What are the fluid replacement principles for renal failure?
For patients with renal failure, the principle of fluid replacement is "output-based intake," meaning that fluid input should be carefully controlled and less is better than more. Specifically, daily fluid intake is calculated as follows: total fluid intake = insensible water loss + sensible water loss – endogenous water production. The details are as follows:
Renal failure usually results from chronic kidney disease that progressively leads to partial or complete loss of kidney function. Renal failure is classified into acute renal failure and chronic renal failure. Acute renal failure develops rapidly, often due to trauma or burns causing insufficient blood supply to the kidneys or urinary tract obstruction, resulting in kidney damage.

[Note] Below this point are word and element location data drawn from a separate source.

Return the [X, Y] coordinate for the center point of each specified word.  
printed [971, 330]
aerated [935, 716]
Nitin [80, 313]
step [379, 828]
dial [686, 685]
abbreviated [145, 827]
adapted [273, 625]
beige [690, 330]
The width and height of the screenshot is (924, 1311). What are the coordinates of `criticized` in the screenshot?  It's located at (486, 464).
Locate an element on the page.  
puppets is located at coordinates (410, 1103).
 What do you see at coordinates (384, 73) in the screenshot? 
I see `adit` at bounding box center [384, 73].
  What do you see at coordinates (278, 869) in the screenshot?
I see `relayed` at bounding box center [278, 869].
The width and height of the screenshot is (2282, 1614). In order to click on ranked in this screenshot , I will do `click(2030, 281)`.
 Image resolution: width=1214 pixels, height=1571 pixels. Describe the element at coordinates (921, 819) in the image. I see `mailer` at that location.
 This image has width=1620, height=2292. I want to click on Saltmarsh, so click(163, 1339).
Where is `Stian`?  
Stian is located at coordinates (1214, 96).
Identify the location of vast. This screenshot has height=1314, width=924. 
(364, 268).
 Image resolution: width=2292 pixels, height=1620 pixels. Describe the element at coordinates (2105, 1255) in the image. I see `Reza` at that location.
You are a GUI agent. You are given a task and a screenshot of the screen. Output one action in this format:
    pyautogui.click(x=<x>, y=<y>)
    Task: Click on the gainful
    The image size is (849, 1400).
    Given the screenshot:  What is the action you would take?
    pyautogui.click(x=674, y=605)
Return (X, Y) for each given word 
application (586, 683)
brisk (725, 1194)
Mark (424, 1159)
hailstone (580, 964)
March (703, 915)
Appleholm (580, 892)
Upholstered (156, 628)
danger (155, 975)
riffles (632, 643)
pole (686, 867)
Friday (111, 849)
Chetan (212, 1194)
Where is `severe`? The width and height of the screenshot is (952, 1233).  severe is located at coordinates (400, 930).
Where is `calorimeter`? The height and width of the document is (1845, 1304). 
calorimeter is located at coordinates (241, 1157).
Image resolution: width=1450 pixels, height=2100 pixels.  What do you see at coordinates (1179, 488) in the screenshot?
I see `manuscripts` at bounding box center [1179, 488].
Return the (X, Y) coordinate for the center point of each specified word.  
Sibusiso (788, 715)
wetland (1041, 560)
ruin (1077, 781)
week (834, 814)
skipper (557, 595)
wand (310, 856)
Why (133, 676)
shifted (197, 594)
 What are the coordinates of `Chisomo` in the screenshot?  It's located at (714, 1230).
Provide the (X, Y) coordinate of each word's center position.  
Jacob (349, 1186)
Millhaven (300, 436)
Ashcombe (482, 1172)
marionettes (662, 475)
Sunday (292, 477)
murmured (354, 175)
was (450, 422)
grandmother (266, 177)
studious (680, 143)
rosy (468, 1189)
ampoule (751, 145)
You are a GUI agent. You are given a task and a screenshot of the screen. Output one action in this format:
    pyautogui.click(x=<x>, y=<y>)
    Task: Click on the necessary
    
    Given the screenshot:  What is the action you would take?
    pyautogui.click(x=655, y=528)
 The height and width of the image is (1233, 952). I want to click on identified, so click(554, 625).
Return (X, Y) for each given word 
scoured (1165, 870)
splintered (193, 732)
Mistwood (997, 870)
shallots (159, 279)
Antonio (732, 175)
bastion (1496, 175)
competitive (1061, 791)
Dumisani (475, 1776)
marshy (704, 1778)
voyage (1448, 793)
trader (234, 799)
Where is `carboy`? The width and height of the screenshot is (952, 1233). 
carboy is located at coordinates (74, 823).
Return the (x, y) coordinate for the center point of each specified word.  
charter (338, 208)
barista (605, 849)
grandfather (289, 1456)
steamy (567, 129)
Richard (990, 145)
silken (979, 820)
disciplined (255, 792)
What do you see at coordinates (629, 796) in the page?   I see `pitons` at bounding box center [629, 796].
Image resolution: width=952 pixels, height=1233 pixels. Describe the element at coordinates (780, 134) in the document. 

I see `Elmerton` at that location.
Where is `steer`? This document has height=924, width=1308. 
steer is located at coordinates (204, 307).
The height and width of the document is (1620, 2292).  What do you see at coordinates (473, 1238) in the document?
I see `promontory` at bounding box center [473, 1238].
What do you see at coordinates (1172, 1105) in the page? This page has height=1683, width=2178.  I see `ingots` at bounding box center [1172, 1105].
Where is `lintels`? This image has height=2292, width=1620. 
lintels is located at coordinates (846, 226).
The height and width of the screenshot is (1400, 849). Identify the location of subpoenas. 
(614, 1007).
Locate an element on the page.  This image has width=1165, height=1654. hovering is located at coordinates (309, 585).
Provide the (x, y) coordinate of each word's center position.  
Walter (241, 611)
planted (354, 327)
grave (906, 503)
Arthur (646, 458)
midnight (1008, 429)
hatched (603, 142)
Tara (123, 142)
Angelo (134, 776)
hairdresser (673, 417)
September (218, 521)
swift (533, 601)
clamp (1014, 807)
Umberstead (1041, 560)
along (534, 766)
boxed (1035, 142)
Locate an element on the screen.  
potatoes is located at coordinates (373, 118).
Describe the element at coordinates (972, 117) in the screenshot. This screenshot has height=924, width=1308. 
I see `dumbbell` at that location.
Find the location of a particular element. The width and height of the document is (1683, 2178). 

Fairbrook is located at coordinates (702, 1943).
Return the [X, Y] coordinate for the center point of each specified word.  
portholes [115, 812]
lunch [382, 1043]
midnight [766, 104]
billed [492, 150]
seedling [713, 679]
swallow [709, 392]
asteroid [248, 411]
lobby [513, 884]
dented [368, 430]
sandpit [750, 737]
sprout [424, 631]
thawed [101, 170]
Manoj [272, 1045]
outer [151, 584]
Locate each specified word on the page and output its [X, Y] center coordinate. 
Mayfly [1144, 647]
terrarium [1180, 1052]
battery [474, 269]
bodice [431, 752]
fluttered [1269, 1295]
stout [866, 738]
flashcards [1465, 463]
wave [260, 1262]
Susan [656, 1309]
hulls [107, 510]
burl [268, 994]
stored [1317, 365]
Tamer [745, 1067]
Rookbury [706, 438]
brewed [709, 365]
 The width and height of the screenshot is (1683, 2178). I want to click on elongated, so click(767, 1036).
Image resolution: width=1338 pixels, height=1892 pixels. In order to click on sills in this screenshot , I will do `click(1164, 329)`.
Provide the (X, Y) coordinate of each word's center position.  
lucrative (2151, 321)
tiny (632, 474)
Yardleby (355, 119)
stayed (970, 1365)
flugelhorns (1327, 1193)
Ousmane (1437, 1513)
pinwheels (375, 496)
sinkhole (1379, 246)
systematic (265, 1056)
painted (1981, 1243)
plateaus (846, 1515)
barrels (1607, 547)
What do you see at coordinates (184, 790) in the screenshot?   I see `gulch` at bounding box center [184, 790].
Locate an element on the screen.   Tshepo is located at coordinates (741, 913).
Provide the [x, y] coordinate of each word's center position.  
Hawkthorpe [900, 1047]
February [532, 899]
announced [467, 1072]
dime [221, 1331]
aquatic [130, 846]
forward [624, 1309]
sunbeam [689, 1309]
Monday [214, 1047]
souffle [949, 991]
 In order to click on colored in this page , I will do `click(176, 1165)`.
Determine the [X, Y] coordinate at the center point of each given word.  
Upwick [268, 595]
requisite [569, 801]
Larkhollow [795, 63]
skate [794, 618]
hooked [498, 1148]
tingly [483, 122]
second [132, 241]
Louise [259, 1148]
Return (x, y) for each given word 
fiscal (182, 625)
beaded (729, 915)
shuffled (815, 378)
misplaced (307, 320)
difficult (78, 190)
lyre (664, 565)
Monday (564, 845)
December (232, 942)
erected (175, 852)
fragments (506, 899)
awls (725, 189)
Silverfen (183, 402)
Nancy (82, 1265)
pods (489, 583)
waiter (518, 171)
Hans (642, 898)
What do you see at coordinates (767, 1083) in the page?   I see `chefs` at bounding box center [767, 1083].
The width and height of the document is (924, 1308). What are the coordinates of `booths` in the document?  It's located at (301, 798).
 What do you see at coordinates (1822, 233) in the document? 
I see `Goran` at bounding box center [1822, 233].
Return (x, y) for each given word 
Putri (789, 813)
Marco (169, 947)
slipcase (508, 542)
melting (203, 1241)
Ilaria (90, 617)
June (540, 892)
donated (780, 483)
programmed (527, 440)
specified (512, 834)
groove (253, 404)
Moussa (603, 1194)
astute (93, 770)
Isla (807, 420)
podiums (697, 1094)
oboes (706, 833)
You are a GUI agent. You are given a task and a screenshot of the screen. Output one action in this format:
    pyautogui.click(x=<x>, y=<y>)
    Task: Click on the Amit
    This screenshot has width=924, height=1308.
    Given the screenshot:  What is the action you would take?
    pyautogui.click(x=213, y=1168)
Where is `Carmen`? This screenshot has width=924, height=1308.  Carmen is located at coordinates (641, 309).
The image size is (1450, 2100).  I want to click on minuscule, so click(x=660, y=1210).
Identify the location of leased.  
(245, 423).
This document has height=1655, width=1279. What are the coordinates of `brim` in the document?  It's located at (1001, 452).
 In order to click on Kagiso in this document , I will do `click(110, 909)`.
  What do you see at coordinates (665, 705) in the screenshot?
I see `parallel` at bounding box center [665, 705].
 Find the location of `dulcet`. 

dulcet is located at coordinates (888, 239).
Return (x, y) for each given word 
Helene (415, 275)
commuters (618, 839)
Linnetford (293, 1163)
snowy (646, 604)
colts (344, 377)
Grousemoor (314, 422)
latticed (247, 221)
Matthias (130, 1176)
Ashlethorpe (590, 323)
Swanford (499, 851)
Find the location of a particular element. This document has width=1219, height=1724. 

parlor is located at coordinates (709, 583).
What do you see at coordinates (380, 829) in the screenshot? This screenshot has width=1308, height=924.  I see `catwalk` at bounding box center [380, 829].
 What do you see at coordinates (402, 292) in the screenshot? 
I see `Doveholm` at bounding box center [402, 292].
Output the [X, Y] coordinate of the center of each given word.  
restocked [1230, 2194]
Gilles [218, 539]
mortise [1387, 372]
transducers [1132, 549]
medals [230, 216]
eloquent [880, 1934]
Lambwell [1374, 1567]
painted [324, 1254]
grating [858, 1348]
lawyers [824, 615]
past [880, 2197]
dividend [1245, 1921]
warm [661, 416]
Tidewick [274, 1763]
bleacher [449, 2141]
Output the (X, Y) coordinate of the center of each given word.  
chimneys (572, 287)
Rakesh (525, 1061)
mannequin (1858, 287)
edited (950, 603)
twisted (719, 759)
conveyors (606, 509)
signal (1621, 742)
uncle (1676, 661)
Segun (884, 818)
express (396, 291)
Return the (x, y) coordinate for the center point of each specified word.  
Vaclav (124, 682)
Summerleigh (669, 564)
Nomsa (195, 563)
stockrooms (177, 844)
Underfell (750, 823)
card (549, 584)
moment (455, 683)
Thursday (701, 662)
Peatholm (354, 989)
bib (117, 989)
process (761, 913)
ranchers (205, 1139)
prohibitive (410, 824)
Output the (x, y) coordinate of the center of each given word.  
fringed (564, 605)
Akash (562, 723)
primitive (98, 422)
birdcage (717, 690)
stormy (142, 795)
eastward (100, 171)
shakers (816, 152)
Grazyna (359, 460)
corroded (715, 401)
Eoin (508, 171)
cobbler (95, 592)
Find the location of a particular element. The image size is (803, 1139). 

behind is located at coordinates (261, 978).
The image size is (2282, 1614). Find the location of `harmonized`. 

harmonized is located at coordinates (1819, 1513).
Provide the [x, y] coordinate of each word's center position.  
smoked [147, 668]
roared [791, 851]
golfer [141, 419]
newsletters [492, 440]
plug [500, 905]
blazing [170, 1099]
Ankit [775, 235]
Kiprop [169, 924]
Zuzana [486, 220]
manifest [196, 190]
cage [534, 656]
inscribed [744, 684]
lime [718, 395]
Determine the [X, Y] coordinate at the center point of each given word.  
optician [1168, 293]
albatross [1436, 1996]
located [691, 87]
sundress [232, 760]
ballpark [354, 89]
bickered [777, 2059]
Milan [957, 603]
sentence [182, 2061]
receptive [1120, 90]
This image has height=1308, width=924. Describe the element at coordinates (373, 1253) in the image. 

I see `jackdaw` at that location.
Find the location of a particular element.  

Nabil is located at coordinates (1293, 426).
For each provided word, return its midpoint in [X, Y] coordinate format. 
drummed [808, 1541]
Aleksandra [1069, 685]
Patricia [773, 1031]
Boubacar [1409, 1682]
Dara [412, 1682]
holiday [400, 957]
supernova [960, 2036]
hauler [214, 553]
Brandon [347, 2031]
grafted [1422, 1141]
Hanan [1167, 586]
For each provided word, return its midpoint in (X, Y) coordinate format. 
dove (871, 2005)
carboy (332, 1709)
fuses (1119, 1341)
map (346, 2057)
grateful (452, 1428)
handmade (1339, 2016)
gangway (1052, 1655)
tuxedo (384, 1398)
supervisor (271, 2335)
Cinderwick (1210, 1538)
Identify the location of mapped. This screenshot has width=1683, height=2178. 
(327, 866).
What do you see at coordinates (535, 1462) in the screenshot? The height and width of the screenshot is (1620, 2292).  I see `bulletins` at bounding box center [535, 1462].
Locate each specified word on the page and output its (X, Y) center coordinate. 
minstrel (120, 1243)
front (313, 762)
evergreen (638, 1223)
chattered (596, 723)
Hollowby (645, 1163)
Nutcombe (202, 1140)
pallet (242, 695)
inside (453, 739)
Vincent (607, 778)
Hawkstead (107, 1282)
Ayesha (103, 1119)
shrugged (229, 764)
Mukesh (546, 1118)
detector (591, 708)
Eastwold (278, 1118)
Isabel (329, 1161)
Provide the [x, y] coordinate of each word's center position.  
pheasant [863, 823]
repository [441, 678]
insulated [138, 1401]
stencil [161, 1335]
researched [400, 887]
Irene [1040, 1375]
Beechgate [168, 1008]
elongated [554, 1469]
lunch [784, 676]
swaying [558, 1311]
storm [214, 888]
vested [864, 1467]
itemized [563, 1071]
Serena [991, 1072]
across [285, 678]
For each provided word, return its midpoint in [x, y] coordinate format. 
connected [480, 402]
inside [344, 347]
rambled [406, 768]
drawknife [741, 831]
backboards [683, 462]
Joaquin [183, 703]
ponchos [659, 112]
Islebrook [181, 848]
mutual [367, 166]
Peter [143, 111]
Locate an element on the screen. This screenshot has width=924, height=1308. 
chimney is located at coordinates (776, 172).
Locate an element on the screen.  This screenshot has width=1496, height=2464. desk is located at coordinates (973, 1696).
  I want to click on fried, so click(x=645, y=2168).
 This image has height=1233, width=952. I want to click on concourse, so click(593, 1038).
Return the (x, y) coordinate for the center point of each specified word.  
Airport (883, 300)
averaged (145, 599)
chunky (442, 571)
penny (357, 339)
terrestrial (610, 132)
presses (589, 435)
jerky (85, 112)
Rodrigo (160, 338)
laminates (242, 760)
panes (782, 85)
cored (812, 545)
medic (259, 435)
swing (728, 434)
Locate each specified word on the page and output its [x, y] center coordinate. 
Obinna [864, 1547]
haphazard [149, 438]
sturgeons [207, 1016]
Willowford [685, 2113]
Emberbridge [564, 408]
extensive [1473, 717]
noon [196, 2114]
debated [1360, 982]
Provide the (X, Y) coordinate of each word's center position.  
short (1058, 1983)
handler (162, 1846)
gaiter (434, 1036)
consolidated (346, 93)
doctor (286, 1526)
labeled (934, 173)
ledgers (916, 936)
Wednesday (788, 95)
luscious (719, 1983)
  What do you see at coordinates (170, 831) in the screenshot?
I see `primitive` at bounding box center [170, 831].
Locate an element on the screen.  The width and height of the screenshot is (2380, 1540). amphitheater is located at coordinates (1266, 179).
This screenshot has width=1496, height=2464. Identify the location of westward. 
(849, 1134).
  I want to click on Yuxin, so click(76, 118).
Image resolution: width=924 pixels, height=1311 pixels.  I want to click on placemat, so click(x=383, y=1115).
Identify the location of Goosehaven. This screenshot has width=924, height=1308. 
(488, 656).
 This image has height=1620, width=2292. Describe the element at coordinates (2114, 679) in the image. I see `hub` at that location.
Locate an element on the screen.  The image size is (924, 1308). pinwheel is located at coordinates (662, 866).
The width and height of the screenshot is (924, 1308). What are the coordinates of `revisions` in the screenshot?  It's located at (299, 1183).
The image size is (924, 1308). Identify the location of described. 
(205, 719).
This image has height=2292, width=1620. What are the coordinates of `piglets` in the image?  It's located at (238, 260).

Chronic renal failure refers to a gradual decline in kidney function caused by long-standing kidney diseases, leading to symptoms such as oliguria (reduced urine output), uremia, and electrolyte imbalances. When patients with renal failure cannot take food orally, fluid replacement can be used to maintain necessary nutrition and stabilize the internal environment. In cases where patients produce little or no urine, the guiding principle for fluid replacement is "output-based intake" and "less is safer."
A rapid drop in serum sodium levels indicates excessive fluid administration, whereas insufficient fluid may lead to dehydration. Both overhydration and underhydration can worsen renal failure. Therefore, during fluid replacement therapy, it is essential to closely monitor the patient's serum sodium levels and central venous pressure.